* [ENUNCIADO DA TAREFA A]
Indique se cada afirmação concorda com o texto sobre Agamben e Bolsonaro: (i) Bolsonaro comparou governadores e prefeitos a fascistas e nazistas; (ii) ninguém chamou Agamben de genocida; (iii) tanto Agamben quanto Bolsonaro alertaram para os riscos de um Estado forte. Responda sim ou não a cada uma e cite as palavras do texto que decidem a resposta.
* [ENUNCIADO DA TAREFA B]
Escreva o que vem a seguir no texto sobre Agamben e Bolsonaro, começando logo após a última frase apresentada.

Para ele pouco importam as circunstâncias particulares e excepcionais da pandemia: no modo automático de seu pensamento, se um governo determina que as pessoas fiquem em casa, não é para protegê-las um vírus mortal, mas para estabelecer uma ditadura. Agamben é indiferente às vidas concretas das pessoas que adoecem e morrem (as mais pobres e vulneráveis, em sua maioria): estas só interessam na medida em que confirmam as ideias do grande pensador e do cercadinho ideológico em que ele vive.

Que eu me lembre, Bolsonaro nunca recomendou que estudantes deixassem de se matricular em protesto contra aulas online, nem ofendeu professores que se adaptaram ao esquema de aulas virtuais adotado por escolas e universidades. Nem muito menos comparou governadores e prefeitos (a quem o STF atribuiu o poder de decisão sobre as quarentenas, cabe lembrar) a fascistas e nazistas, mesmo discordando de suas políticas (e não estou dizendo aqui que ele estava certo).

No entanto, com raras exceções, as mesmas pessoas que chamam Bolsonaro de “genocida” e o acusam de praticar a “necropolítica” (a palavra da moda) continuam reverenciando Agamben como grande pensador – fazem, no máximo, ressalvas respeitosas e cheias de salamaleques à atitude do filósofo. Ninguém sugeriu sequer que Agamben fosse cancelado. Ninguém chamou o filósofo de genocida.

O que importa aqui é que tanto Agamben quanto Bolsonaro alertaram para os riscos de um Estado forte. Pode-se perguntar, retoricamente, se foi Agamben quem adotou, em relação à pandemia, um discurso anti-Estado, de viés neoliberal, ou se foi Bolsonaro quem adotou um discurso agambiano. O que não se pode é tratar Agamben com reverência e ao mesmo tempo acusar Bolsonaro de genocídio.

* [MATERIAL APRESENTADO]
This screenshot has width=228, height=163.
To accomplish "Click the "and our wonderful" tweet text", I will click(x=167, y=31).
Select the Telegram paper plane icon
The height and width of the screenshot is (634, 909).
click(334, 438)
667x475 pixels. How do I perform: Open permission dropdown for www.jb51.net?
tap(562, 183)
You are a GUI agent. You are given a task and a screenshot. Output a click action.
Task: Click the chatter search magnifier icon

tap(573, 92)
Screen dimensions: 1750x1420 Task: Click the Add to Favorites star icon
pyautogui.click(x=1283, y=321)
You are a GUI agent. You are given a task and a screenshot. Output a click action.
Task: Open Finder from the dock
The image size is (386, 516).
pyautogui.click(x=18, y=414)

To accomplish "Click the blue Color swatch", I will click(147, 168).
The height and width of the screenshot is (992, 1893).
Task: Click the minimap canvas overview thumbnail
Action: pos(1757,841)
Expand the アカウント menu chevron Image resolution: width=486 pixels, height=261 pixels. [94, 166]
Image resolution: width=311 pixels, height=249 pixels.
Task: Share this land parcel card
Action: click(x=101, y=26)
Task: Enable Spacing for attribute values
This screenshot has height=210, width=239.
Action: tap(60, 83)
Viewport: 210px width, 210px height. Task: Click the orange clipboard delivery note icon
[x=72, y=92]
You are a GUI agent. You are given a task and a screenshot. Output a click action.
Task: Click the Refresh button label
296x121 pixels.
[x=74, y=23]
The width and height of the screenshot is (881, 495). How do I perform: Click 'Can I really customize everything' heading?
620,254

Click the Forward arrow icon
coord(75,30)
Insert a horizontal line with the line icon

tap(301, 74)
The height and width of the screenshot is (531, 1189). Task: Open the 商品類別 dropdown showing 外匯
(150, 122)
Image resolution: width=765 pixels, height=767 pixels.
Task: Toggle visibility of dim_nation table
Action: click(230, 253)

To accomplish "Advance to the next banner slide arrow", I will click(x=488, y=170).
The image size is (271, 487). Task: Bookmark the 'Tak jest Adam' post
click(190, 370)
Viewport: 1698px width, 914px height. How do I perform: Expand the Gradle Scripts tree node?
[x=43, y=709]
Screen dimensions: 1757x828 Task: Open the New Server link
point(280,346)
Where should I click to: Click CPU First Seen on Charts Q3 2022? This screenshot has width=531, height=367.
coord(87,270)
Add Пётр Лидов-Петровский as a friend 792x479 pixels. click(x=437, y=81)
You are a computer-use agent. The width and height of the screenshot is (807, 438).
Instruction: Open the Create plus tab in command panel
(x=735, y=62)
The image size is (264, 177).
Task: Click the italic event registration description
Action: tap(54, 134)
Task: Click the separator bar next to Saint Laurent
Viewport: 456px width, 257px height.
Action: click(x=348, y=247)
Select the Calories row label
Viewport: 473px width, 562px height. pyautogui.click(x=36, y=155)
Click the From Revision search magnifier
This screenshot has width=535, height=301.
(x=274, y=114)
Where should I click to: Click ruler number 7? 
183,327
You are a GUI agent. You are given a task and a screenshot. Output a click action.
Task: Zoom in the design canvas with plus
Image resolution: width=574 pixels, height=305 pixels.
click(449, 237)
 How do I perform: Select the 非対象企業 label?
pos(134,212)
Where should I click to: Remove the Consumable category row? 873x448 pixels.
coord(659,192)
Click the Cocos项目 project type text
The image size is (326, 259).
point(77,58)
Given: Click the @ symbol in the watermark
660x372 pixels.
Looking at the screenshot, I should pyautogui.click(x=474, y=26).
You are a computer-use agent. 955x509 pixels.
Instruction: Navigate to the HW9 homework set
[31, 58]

* [RESULTADO DO EXERCÍCIO A]
(i) Não: "Nem muito menos comparou governadores e prefeitos".
(ii) Sim: "Ninguém chamou o filósofo de genocida."
(iii) Sim: "tanto Agamben quanto Bolsonaro alertaram para os riscos de um Estado forte".

* [RESULTADO DO EXERCÍCIO B]
Mesmo quem defende as medidas de isolamento (eu, pessoalmente, acredito que sem quarentena a tragédia seria ainda maior, no Brasil e no mundo) não pode, de boa-fé, colocar na conta de Bolsonaro as 100 mil mortes de Covid-19 no Brasil, até porque (de novo) o STF, para o bem e para o mal, delegou aos governadores o poder de decisão sobre a política de combate a pandemia. Pode, no máximo, criticar Bolsonaro dar maus exemplos (sair sem máscara, provocar aglomerações etc). Mas maus exemplos muito piores já foram dados por outros presidentes recentes do nosso paí, sem que a turma que compara Bolsonaro a Hitler manifestasse qualquer indignação.

Quem chegou até aqui já deve ter entendido que o objetivo deste artigo não é defender ou atacar Bolsonaro, nem tampouco criticar ou elogiar Agamben. Um e outro fizeram suas avaliações e apostas.

O objetivo é chamar a atenção para o fato de que, nos tempos horríveis em que vivemos, não importa aquilo que se diz ou faz, mas quem diz ou faz.

Uma mesma declaração pode levar à execração pública e ao linchamento uma pessoa de direita e ao tratamento reverente uma pessoa de esquerda. Uma mesma piada será considerada o que é (uma piada) se for contada por um progressista, mas também pode ser classificada como um crime hediondo, se for contada por um conservador. Um mesmo elogio a uma mulher pode ser considerado o que é (um elogio) ou um estupro, a depender de quem o faz. É a “moral total flex”.

E sequer se percebe a contradição nesse duplo padrão: por exemplo, houve quem argumentasse que Agamben e Bolsonaronão podem ser comparados ao criticarem o isolamento social, porque suas intenções não eram as mesmas. Ora, confirmando o que escrevi acima, isso equivale a afirmar que um ato ou fala não valem nada: o que importa é a intenção por trás de quem fala ou age. Mas, se fosse assim, o Inferno estaria deserto.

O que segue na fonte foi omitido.